Clerk Brian is Advised
Dedication: To Lake Illawara High School Library for having linked to my previous story 'The Clown and the Assassins.'
Sometimes obsessive workers need an outlet away from work to keep them on the rails. Given the kind of people he employs, Lord Vetinari understands this.
The idea for this story came from looking into mechanical telephone systems of the late Nineteenth Century, which used no electricity and were a niche competitor to the electrical systems we are used to from about 1860 AD to 1900 AD (very approximate figures.)
Disclaimer: Discworld and its characters belong to the late Sir Terry Pratchett and his heirs, this story is for entertainment only and I claim no commercial interest in it.
Three figures in black stood at the ends of the Long Gallery of the Patrician's palace. A pair were at one end, one man at the other.
If one looked more closely the pair consisted of the Patrician, Lord Vetinari, and Drumknott his personal assistant. They we examining a grille set into the wall with a miniature gong set next to it.
The man at the other end of the Gallery was Clerk Brian, a Dark Clerk expert on listening devices who Vetinari thought needed to get out in the fresh air more. (1)
'Are we here to confess our sins Drumknott,' said Vetinari, in an urbane tone. Drumknott squirmed a little inside at the thought that his master might be making fun of him.
' know this resembles a temple confessional sir, but it has a secular purpose and quite impressed Leonard when he was shown this apparatus.' (2) Drumknott's tone was careful. He was wary of the idea himself. Anything approved of by the eccentric genius in the attic could have consequences you never saw coming.
'For the purposes of this demonstration sir, would you care to ring the gong ?' Drumknott was quietly spoken, as was his wont, but there was a further reason for quiet here, and Vetinari had been briefed that the demonstration would work better if the noise were kept down.
With advised restraint, the Patrician rang the gong.
'You rang my lord ?' Clerk Brian's voice emerged from the grille as though he were standing next to them. If he'd wanted to communicate down the length of the gallery normally he'd either have needed to shout or use portable clacks. (3)
'Thank you for demonstrating this idea Clerk Brian, I assume the wire I can see running from the grille towards you carries our voices. Do the Igors know about this.'
'No sir, it does not use elecktrickal principles, so it does not impinge on their intellectual property. The tension in the wire carries the vibration of our voices, like the vibration of a violin or guitar string.'
'How do you propose that this device be employed ?' Vetinari seemed interested but cautious.
'I had thought that communication between the Palace, the Post Office, the Mint and the Royal Bank would be facilitated, and the use of tensioned steel wire would make it easy to detect tampering and provide an opportunity to disseminate any required disinformation.' Clerk Brian sounded hopeful.
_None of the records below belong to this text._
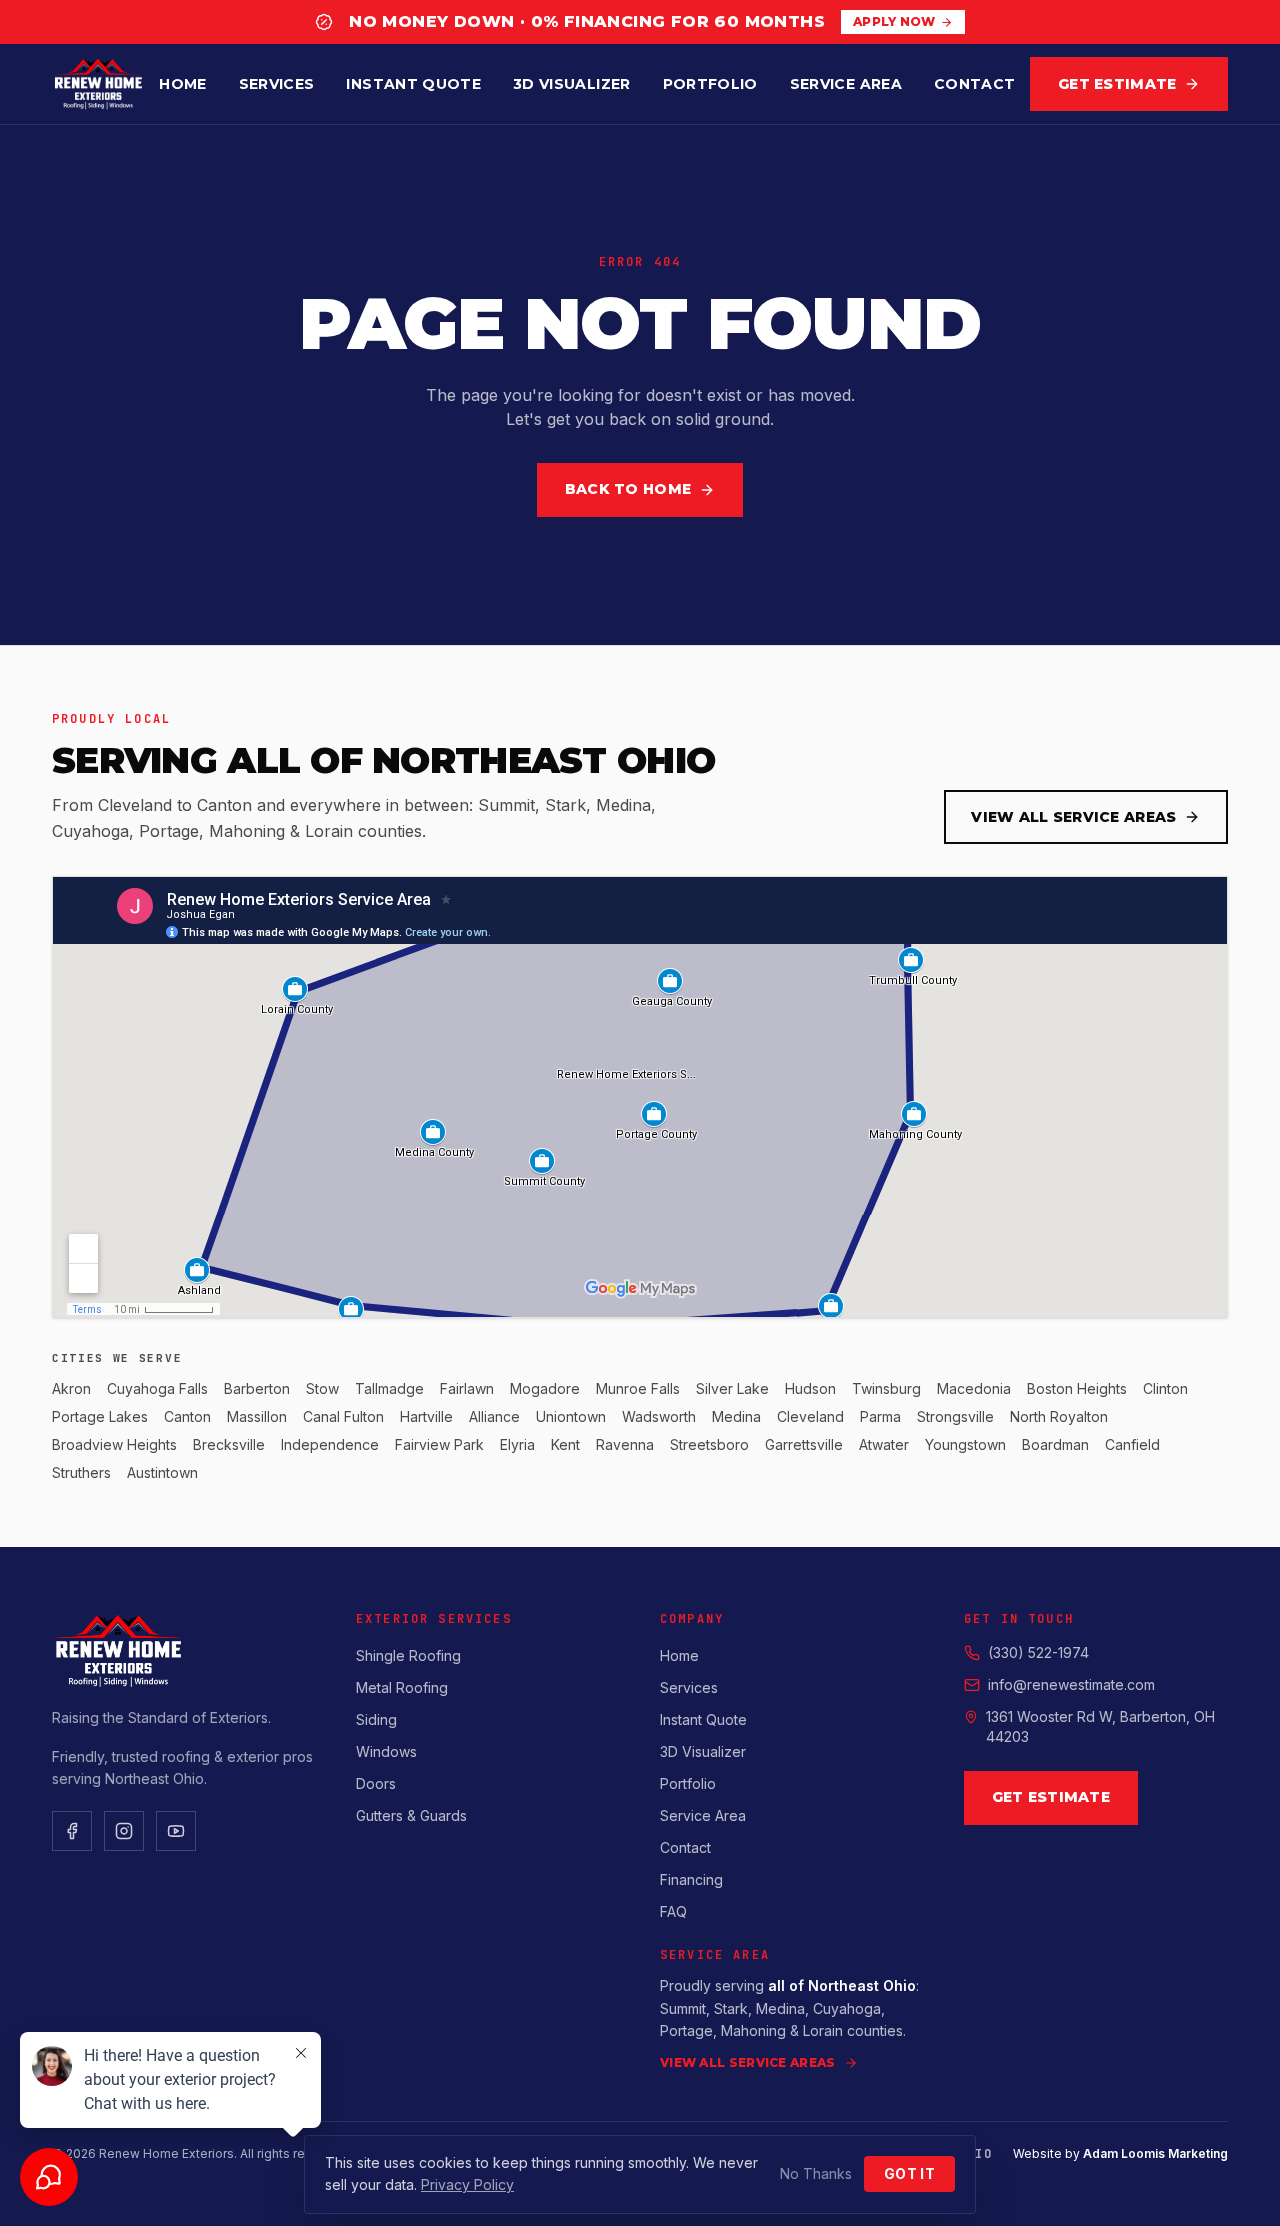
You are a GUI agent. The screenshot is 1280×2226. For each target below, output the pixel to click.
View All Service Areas (1073, 817)
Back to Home (628, 489)
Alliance (494, 1416)
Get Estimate (1117, 84)
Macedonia (974, 1388)
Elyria (517, 1444)
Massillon (257, 1416)
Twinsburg (886, 1388)
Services (277, 84)
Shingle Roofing (408, 1655)
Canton (187, 1416)
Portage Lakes (100, 1416)
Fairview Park (439, 1444)
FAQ (673, 1911)
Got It (909, 2173)
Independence (330, 1444)
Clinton (1165, 1388)
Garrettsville (804, 1444)
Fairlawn (467, 1388)
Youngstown (965, 1444)
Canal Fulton (343, 1416)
'You forgot to allow for one thing young man. This is Ankh – Morpork. As soon as anyone realises we are doing this, they will copy the idea whether the Palace patents it or not. That will also leave a lot of refined metal in places where it is easy to steal. Mr Boggis (4) I can win round to a Thieves' Guild embargo on trading in such signal wire for the good of the city. Unlicensed thieves may be more challenging.' (5)
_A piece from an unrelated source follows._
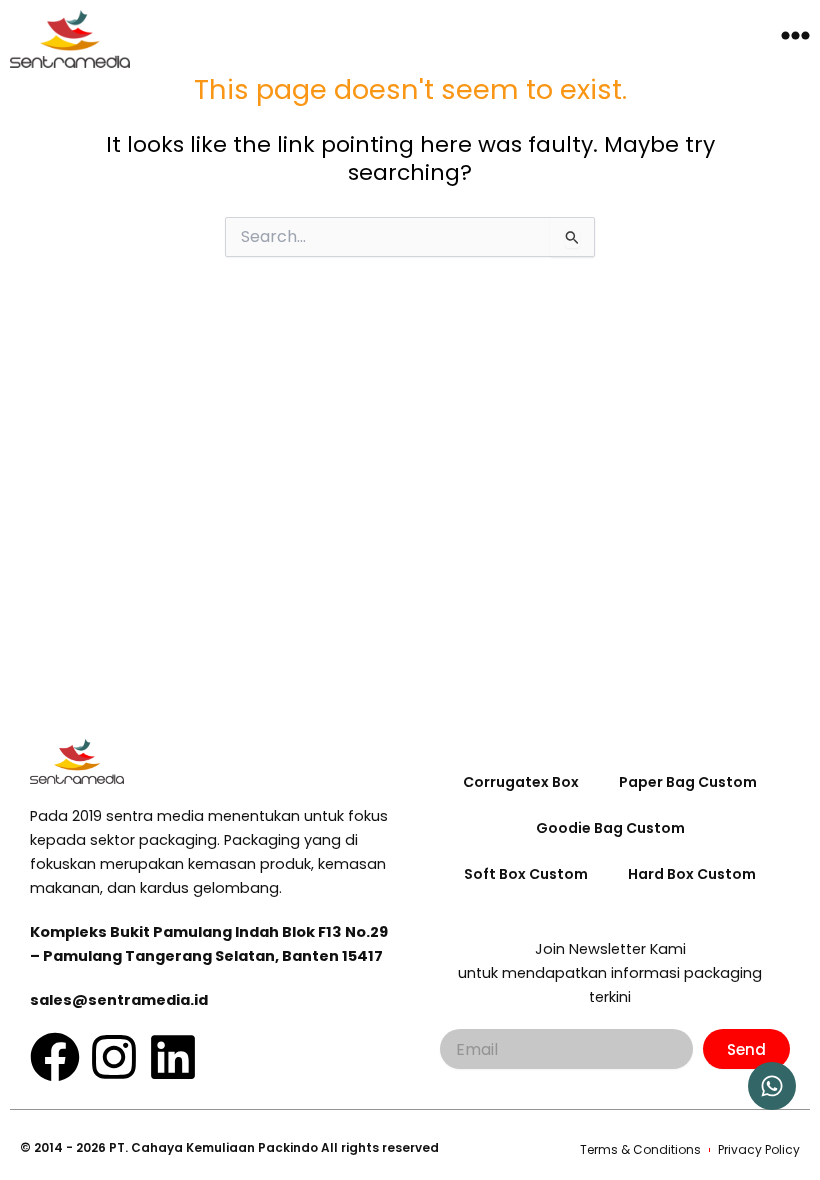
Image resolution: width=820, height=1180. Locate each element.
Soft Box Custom (526, 874)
Lord Vetinari appeared to pause for a moment's thought, then spoke what was on his mind.
'I am minded to fund further development of this system. However that is dependent on a report into which bodies may find it useful, the unlicensed crime risks presented by the presence of such signal wires and what any proposed countermeasures should be. In triplicate, copies to myself, Commander Vimes of the Watch and one to yourself with a watching brief to monitor effectiveness of both the system and any implemented security measures. Initial report on my desk by the end of this week please, then I will look into further funding.'
'Thank you sir, I will start work on your orders immediately.' Clerk Brian sounded eager.
'Let us return to the office Drumknott, doubtless we have more paperwork awaiting us.' Vetinari waited until he judged they were far enough from the grille that the sound would not reach it before he spoke again. (6)
'That should get Clerk Brian some fresh air. And as with the Bureau of Weights and Measures, minds like that need to be usefully occupied or you might be surprised at what they come up with.'
It did not occur to Drumknott that his own sanctioned mornings on the railway might be Vetinari's way of promoting good mental balance in his personal clerk.
(1) He thought Drumknott was a bit too intense about stationery and filing too.
(2) Leonard of Quirm, permanent guest, technical advisor, genius, you have been warned...
(3) Semaphore by ping pong bats. Don't laugh, it works, though it looks like a Fools' Guild gag.
(4) Leader of the Thieves' Guild. Legal under Lord Vetinari, and subject to enforced quotas.
(5) Metal theft. A pain in the neck in the early 21st Century Roundworld country the UK.
(6) This is Vetinari, it might be safer not to ask how he knew.